I partnered with the UX Design Institute to create and deliver a professional UI design course for aspiring and practicing designers.
The challenge was to translate years of professional design experience into a structured learning experience that could teach complex concepts clearly, consistently, and at scale.
This involved not only designing the curriculum itself, but also writing the instructional content, creating supporting visuals, and presenting the material as the on-screen instructor throughout the course.
Experienced designers often operate on instinct. Through years of practice, many design decisions become second nature. The challenge was to unpack those mental models and transform them into lessons that students could understand and apply in their own work.
The course needed to teach practical, industry-relevant UI design skills; work for learners with varying levels of experience; balance theory and application; keep learners engaged throughout a self-paced online format; and scale to a global audience.
I was responsible for the end-to-end course design and delivery: curriculum design, learning structure and sequencing, lesson planning, script writing, visual teaching materials, presentation design, on-camera delivery, video recording, content refinement, and review.
Rather than presenting UI design as a collection of isolated topics, I designed the course as a progressive learning experience. Each lesson built on previous concepts, helping learners develop a deeper understanding of how visual design decisions work together to create effective interfaces.

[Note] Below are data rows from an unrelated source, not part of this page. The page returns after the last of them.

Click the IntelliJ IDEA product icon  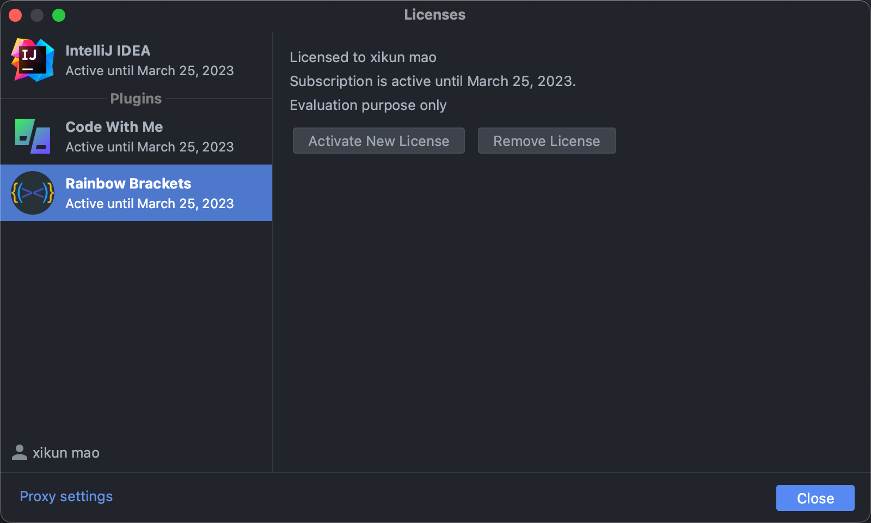32,60
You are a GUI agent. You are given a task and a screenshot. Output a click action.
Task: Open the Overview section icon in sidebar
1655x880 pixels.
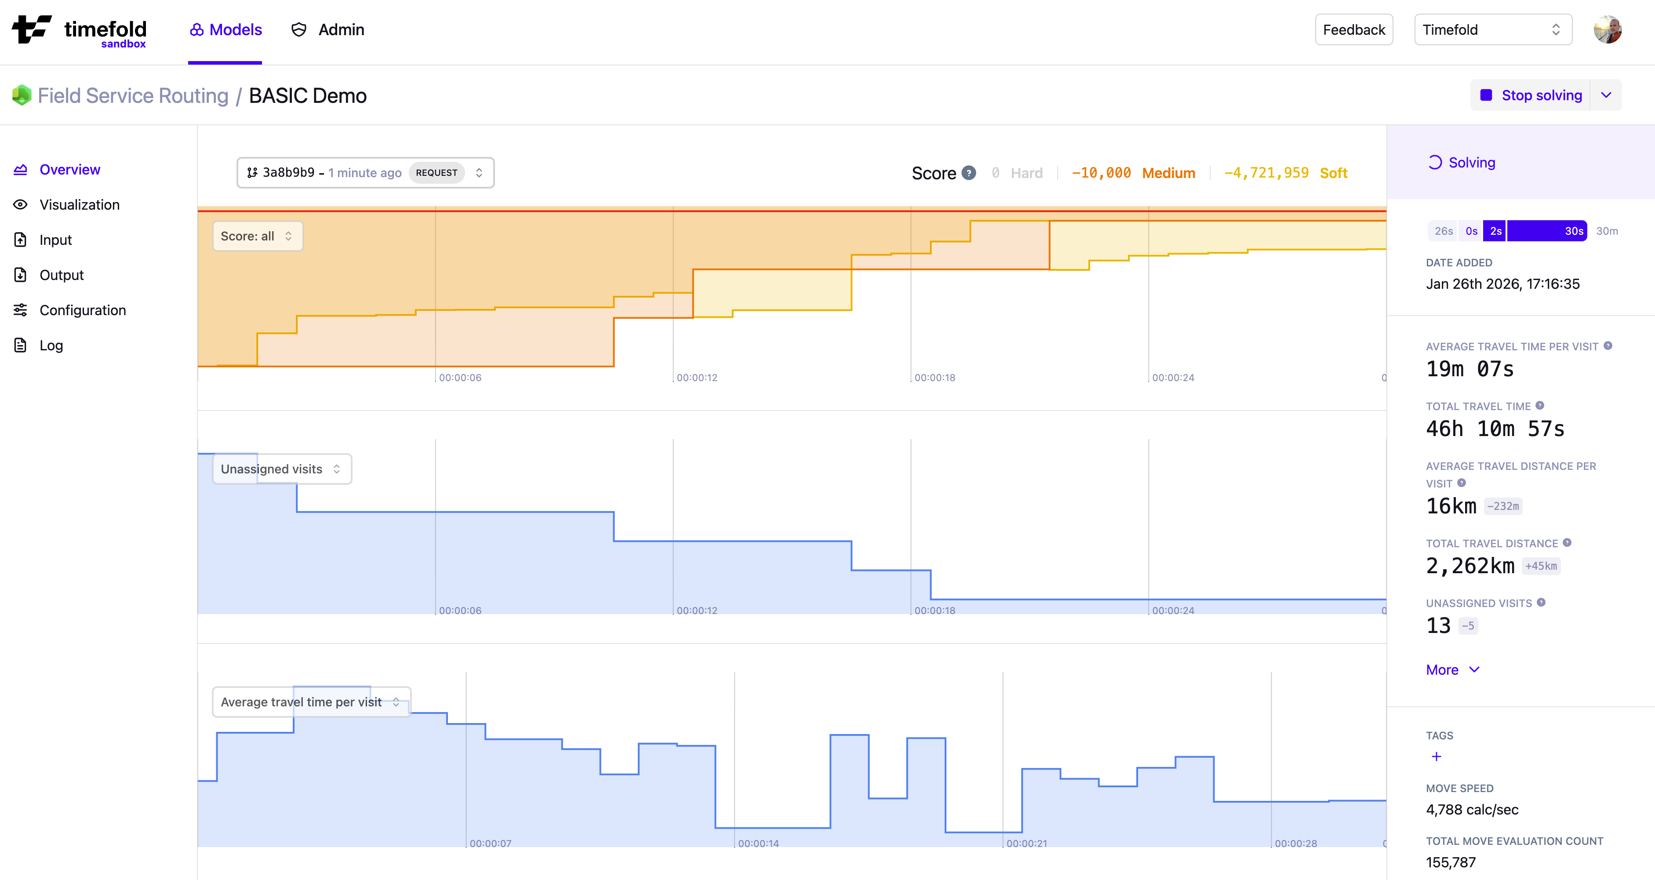point(20,169)
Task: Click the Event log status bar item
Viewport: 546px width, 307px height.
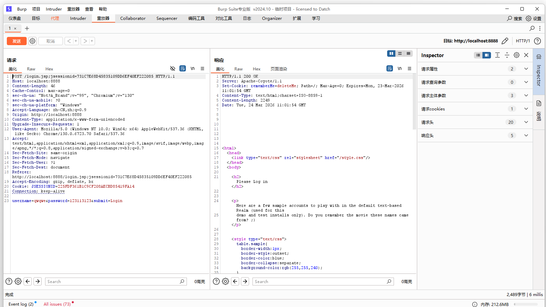Action: coord(21,304)
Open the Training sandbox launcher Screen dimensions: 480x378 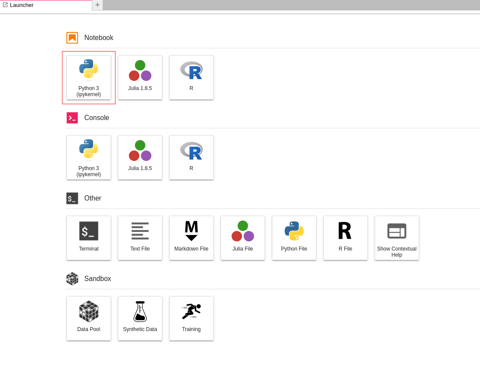click(191, 318)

Topics included visual hierarchy, typography, layout systems, colour, components and patterns, design systems, consistency and usability, and interface refinement.
The focus was not simply on creating attractive interfaces, but on understanding the rationale behind design decisions.
A major part of the project involved script writing. Every lesson had to be carefully structured to explain concepts clearly while maintaining engagement and momentum.
This required simplifying complex concepts, sequencing information logically, creating memorable explanations and examples, and maintaining consistency across the entire course.
The process was similar to the work I do today when communicating complex systems and strategies to stakeholders: breaking difficult ideas into understandable pieces.
Alongside the written content, I developed visual examples and teaching materials to support the lessons. These included interface critiques, before-and-after comparisons, visual breakdowns, process illustrations, and annotated examples.
The goal was to make abstract concepts tangible and immediately understandable.
Once the curriculum and scripts were complete, I recorded the lessons as the on-screen instructor in a professional studio environment.
This required a different skill set again: public speaking, on-camera presentation, explaining concepts naturally and confidently, and maintaining clarity and energy across long recording sessions.
The result was a consistent learning experience where the same person who designed the material also delivered it directly to learners.
The course became part of the UX Design Institute's professional education offering and has helped teach UI design principles to designers around the world.
More importantly, the project reinforced a skill that continues to be central to my work today: the ability to take complex subjects and make them understandable.
Whether teaching UI design, explaining information architecture, or communicating long-term product strategy, the underlying challenge is often the same: helping people understand complexity so they can make better decisions.